Hello all. I'm at the very start of beginning to use and understand YAWL, but I have a question: what is the difference of a "classic" clustered system - or a cloud or grid system - and a Petri net?

I mean, for example, what are the differences of a clustered system of a Django webapp, for example, and a webapp written in YAWL?

A Petri Net is a mathematical model for concurrency that abstracts from time. Petri Nets are used for describing the control flow perspective of YAWL, BPMN, and EPC.

When you have tried the YAWL system, can you answer the second question yourself? Django is a CMS if I am not wrong.

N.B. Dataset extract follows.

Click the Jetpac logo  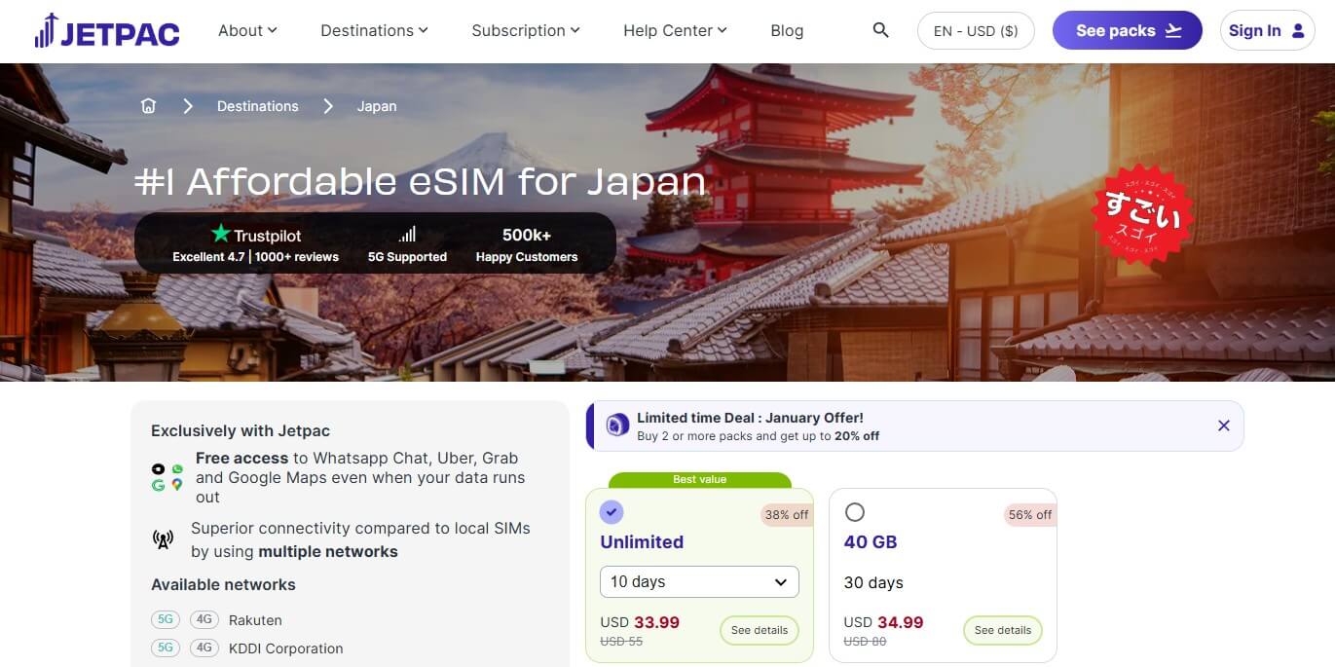(x=107, y=30)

We have evaluated Activiti and compared it to YAWL in a seminar. The result was that YAWL has a huge functionality "above" the software development level. You can have a workflow designer who is not a developer and then hand over to software developers only when you write codelets in Java.

In Activiti you have a relatively thin layer of graphical workflow editing and you more or less immediately get to the Java level.

Marco Sulla

Sun, 06/30/2019 - 12:50

Well, but the problem of codelets is that they are like scripts. You can't write a structured code with separated codelets. For example, what if you have to access a DB with one or more codelets?

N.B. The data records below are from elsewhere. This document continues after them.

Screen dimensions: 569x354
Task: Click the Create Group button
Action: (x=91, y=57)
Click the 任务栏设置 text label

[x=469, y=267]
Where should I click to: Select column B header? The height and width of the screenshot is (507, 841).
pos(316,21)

When we have connected YAWL workflows to a database it was mainly for storing and retrieving data from YAWL in XML format to relational tables. There is a framework called HyperjaxB that does the transformation between XML, Java Objects and the relational tables automatically. You can read about this here:

http://www.yaug.org/content/integrating-and-using-yawl-liferay-portal

http://www.yaug.org/content/persistence-hyperjaxb3-framework
 

I would call the code written in codelets "glue code" rather than "script". What kind of structure are you missing? Does it have to do with database transactions?

Marco Sulla

Sun, 06/30/2019 - 15:28

Well, the fact is that with Spring Boot 2 I have a full Java MVC framework. I can create Repositories that contains the DB layer and Services that contains the business logic. With simple codelets you have to reinvent the wheel.

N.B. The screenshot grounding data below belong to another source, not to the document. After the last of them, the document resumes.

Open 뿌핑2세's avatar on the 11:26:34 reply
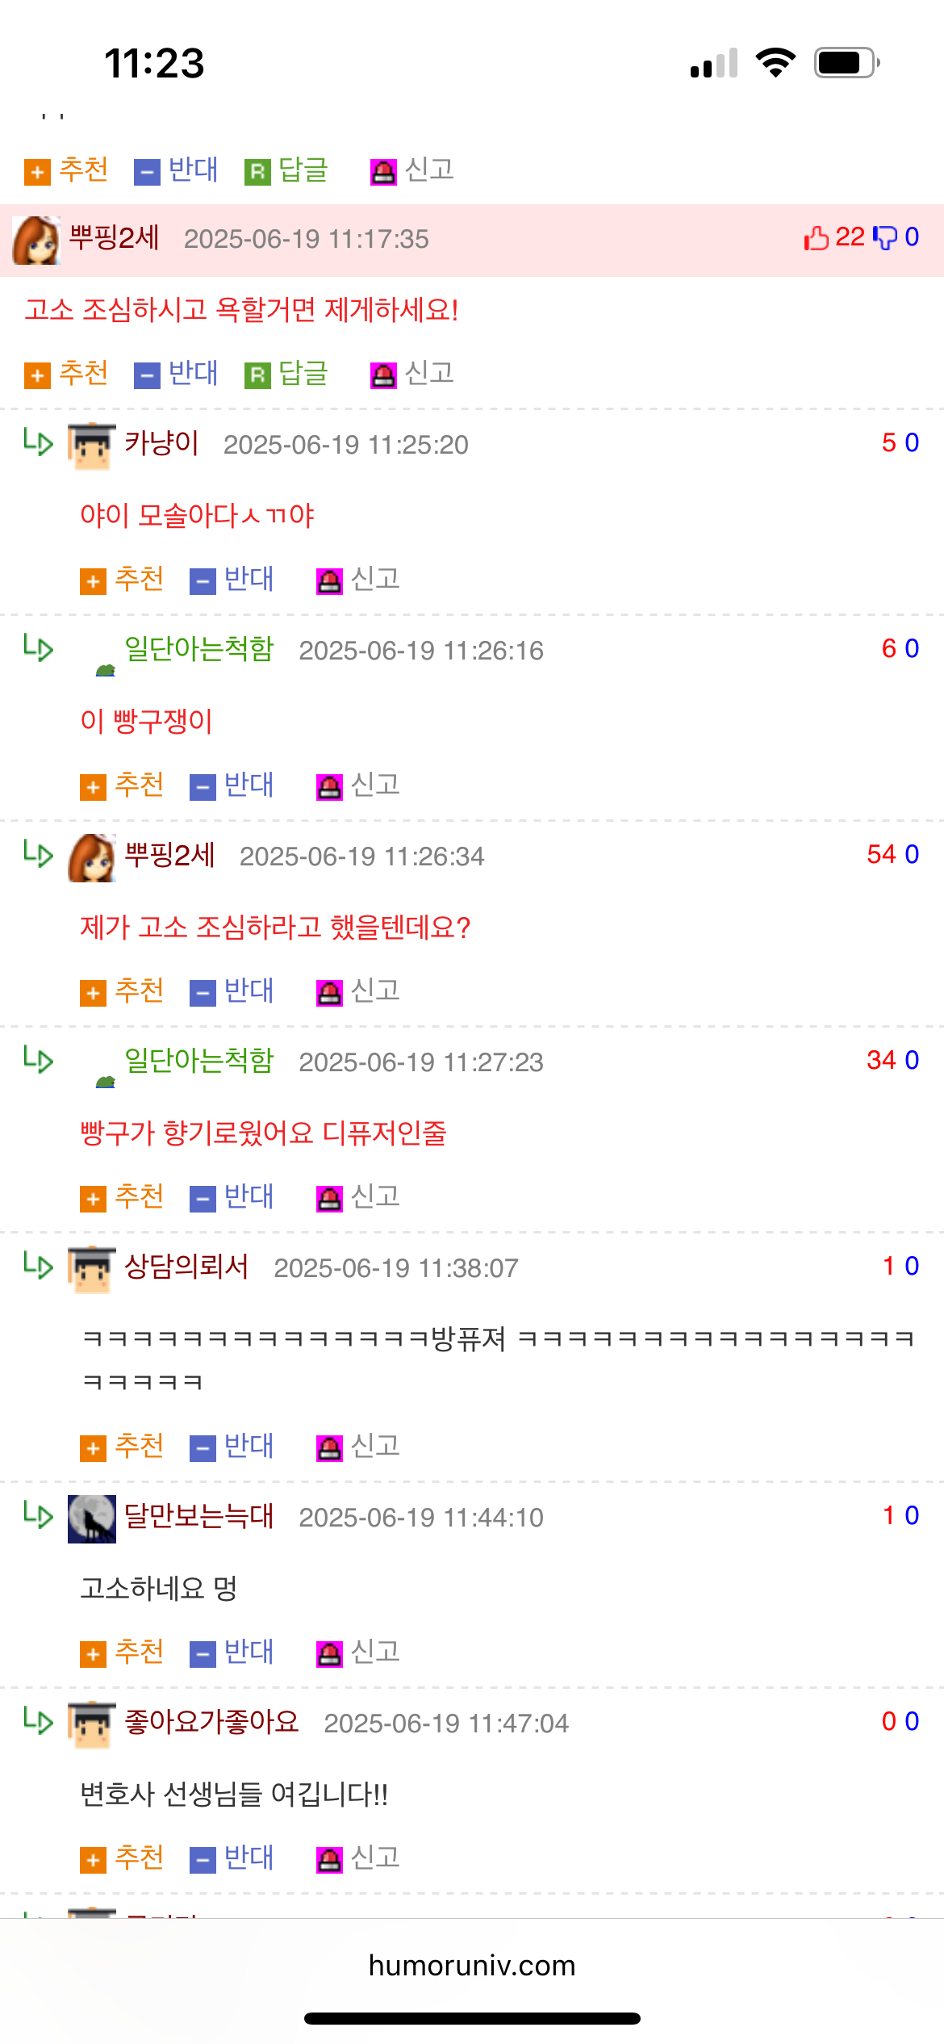944x2044 pixels. [x=92, y=857]

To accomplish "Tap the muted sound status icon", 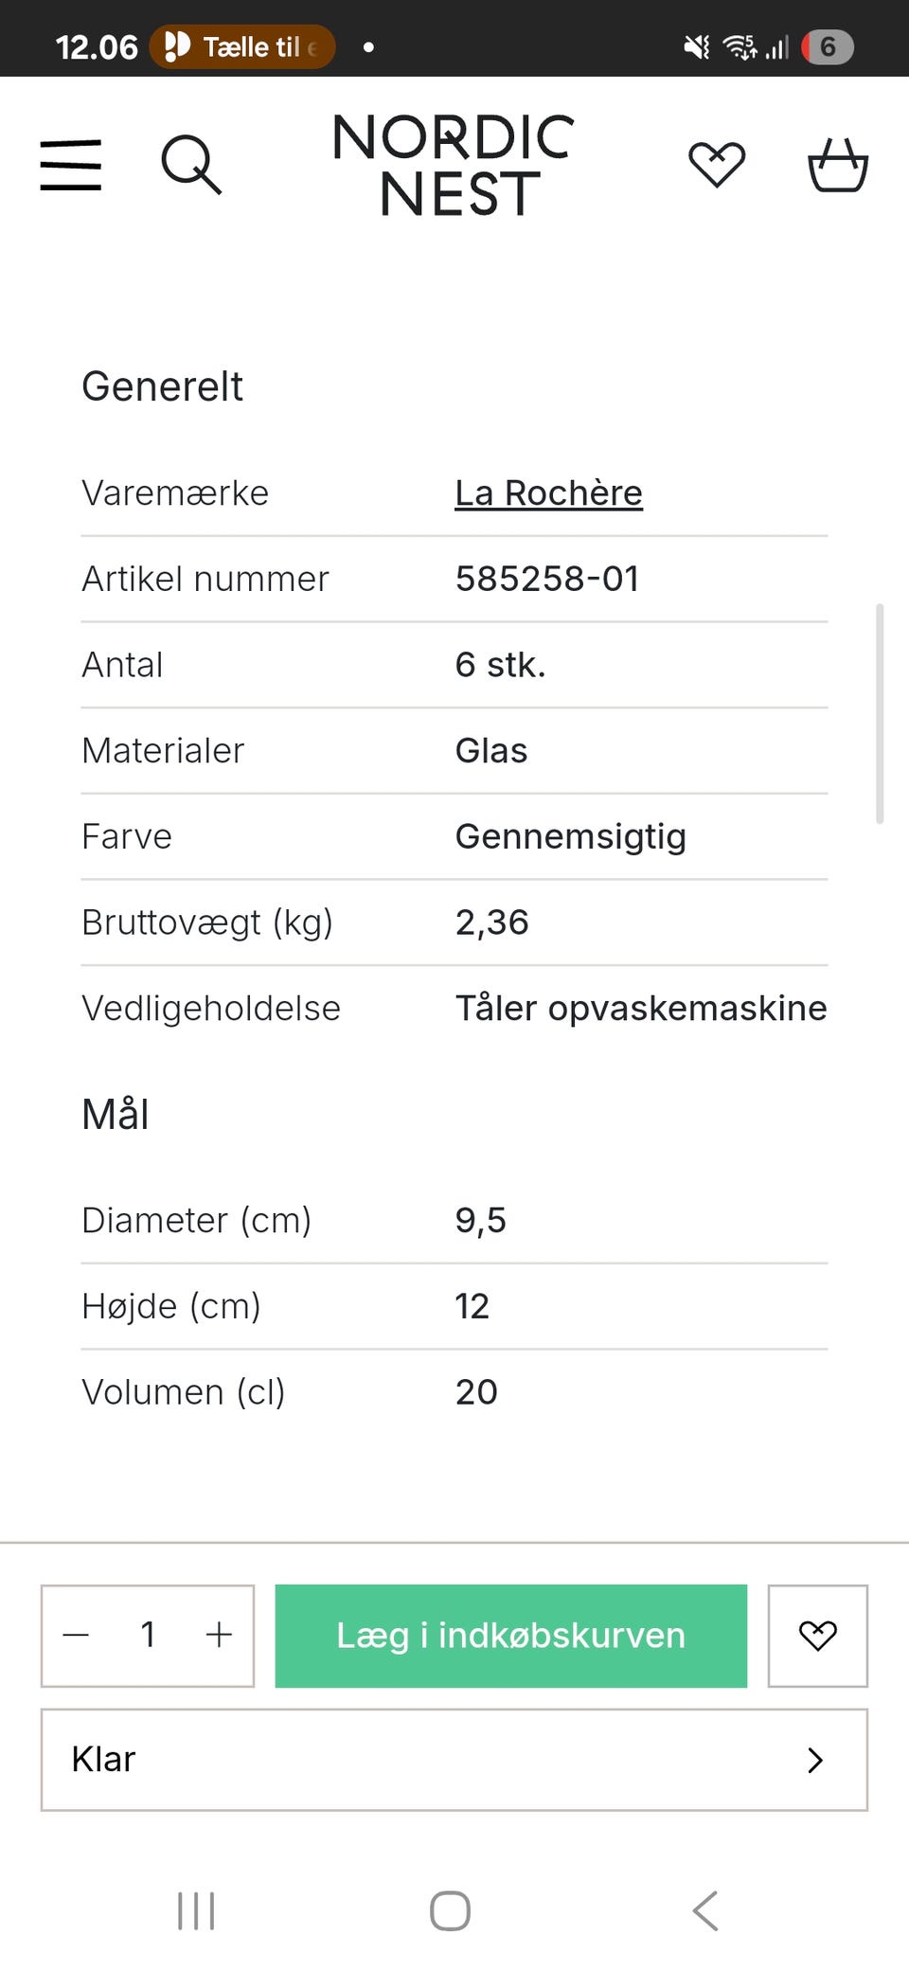I will click(697, 46).
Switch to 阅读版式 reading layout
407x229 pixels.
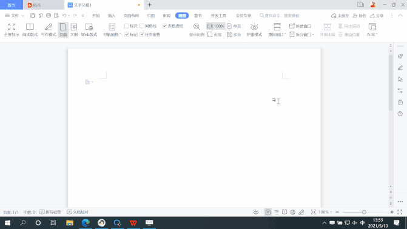pos(30,30)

That is true: if you do have the software development skills at hand and you want to build a whole integrated solution, Activiti may be the better choice. If you want to separate the concerns and let tech-savvy end-users make changes to the workflows, YAWL may be better.

Marco Sulla

Mon, 07/01/2019 - 23:08

But can't YAWL create something like Activity did, a plugin for Spring (Boot)? I say Spring because it's written in Java as the YAWL API and it's the second most used webapp framework.

Furthermore I tried a little https://www.draw.io/ , and it seems much more simple to use that the YAWL Editor, that is really bugged. Can't you simply add support to https://www.draw.io/ to create also YAWL specifications?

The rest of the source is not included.